Азол приподнял ее над собой на вытянутых руках, потом положил ее на подушки и склонился над ней, и тем вернул ее к настоящему.
— Мне казалось, что твое тело — белое как мрамор, — сказал он, — и такое же холодное. А оно такое горячее и нежное.
— А я думала, — призналась она, — что ты просто возьмешь меня и изнасилуешь.
— А я что делаю? — засмеялся он, склоняясь еще ниже.
— Я не знаю, что ты делаешь, — она закрыла глаза, — но мне так хорошо с тобой… там, в подземелье у тебя был такой колючий свитер, помнишь? И сам ты был такой колючий…

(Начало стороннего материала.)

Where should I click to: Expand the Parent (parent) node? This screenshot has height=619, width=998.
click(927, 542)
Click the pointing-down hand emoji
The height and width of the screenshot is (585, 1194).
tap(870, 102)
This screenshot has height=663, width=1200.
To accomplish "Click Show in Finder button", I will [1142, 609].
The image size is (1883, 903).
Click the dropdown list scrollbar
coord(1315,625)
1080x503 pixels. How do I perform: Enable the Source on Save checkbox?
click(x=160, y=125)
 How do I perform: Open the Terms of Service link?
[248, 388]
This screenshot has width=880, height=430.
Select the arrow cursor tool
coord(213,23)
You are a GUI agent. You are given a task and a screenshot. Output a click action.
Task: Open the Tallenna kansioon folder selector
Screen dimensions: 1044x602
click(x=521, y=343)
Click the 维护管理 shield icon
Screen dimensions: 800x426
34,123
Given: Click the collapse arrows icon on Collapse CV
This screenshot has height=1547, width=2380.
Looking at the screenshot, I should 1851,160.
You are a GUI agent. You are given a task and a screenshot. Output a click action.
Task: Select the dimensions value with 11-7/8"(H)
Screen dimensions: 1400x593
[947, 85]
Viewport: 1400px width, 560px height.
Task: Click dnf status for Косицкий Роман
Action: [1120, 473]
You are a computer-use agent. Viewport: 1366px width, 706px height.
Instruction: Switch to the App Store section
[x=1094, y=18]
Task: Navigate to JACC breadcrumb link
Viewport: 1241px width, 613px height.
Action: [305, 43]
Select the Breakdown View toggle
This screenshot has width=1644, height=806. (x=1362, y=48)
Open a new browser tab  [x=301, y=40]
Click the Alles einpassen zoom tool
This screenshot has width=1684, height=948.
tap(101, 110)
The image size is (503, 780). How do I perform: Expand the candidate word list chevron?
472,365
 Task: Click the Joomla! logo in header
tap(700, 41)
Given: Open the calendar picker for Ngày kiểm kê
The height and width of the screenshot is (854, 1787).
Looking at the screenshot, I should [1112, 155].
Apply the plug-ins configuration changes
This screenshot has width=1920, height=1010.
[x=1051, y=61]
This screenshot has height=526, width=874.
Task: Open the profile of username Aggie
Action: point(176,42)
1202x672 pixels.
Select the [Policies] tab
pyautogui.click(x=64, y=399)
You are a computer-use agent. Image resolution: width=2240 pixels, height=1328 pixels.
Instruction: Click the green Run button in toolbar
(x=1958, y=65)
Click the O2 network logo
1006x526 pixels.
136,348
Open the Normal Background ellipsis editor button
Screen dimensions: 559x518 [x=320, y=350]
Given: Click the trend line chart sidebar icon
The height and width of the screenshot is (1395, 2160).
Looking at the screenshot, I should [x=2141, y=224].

— Я был зол на тебя как черт.
— И я совсем-совсем тебе не нравилась?
— Мне было жаль тебя. Ты дрожала как мышонок.
— От холода.
— Ну, конечно. Не от страха же…
Потом они уже ничего не говорили. Их губы слились, их тела соединились, и все было прекрасно, она даже не думала о грустном пробуждении. Но перед ней почему-то все время возникал образ Патрика с возмущением на лице: «С этим типом — только через мой труп!» Миранда с горечью сознавала, что так оно всё и вышло. И через его труп. И с этим типом. Вот такие бывают непослушные матери.
Если б не это, если б не боль, с которой она жила уже полгода и с которой свыклась, как с чем-то неизбежным, наслаждение могло бы быть намного большим. Удовольствие мешалось с горечью, создавая такой немыслимый букет, что хотелось плакать. Она тихонько вытерла глаза.
— Что с тобой? — испуганно посмотрел на нее Азол, — я… был груб?
— Ты был великолепен, — улыбнулась она сквозь слезы. Это нервное.
— Прости, — сказал он почему-то, обнял ее, уткнулся губами в ее волосы и так и заснул.